Oxidative stress biomarkers as predictors of aging and age-related diseases.

Abstract

Oxidative stress (OS) is a major feature of aging and is first brought on when the generation of Reactive oxygen species (ROS) surpasses the capacity of antioxidant defenses to neutralize them. Long-term exposure to ROS gradually damages vital biomolecules, resulting in the development of measurable biomarkers that indicate the degree of OS. Some forms of protein oxidation that impair enzymatic activity and interfere with cellular signaling are carbonyl compounds and advanced oxidation protein products.

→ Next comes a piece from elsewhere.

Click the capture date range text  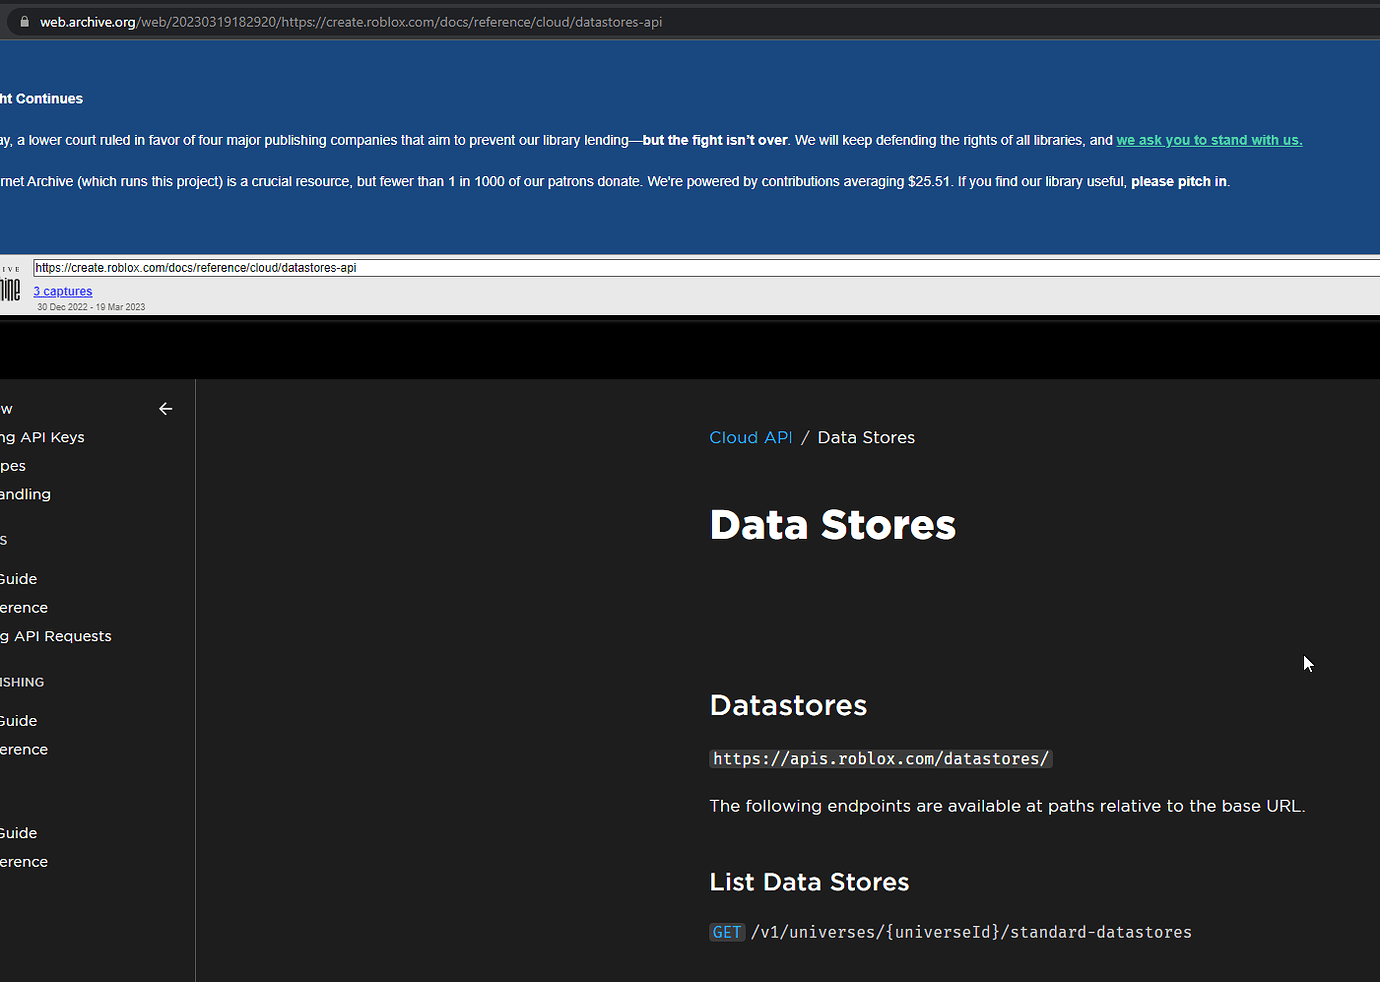pos(90,307)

DNA is susceptible to OS, which can cause lesions like 8-hydroxy-2-deoxyguanosine, which indicates genomic instability and leads to cellular senescence and reduced function. Increased levels of lipid peroxidation byproducts, such as Malondialdehyde, 4-hydroxynonenal, and isoprostanes, indicate disturbed cellular balance and compromised membrane integrity. Additional information about the redox state can be found in antioxidant defenses. While important enzymatic antioxidants like glutathione peroxidase, catalase, and superoxide dismutase frequently show altered activity as one ages, indicating a reduced ability to counteract ROS, non-enzymatic antioxidants like glutathione, vitamins C and E, uric acid, bilirubin, and beta carotene provide extra defense but diminish with age. Combined, these biomarkers show how oxidative damage accumulates gradually and how the body's cellular defenses progressively deteriorate. By mapping their trajectories, we can better understand the biology of aging and develop targeted interventions and early detection tools to promote healthy aging. In this review, we summarized various OS biomarkers that help in the prediction of aging and age-related diseases.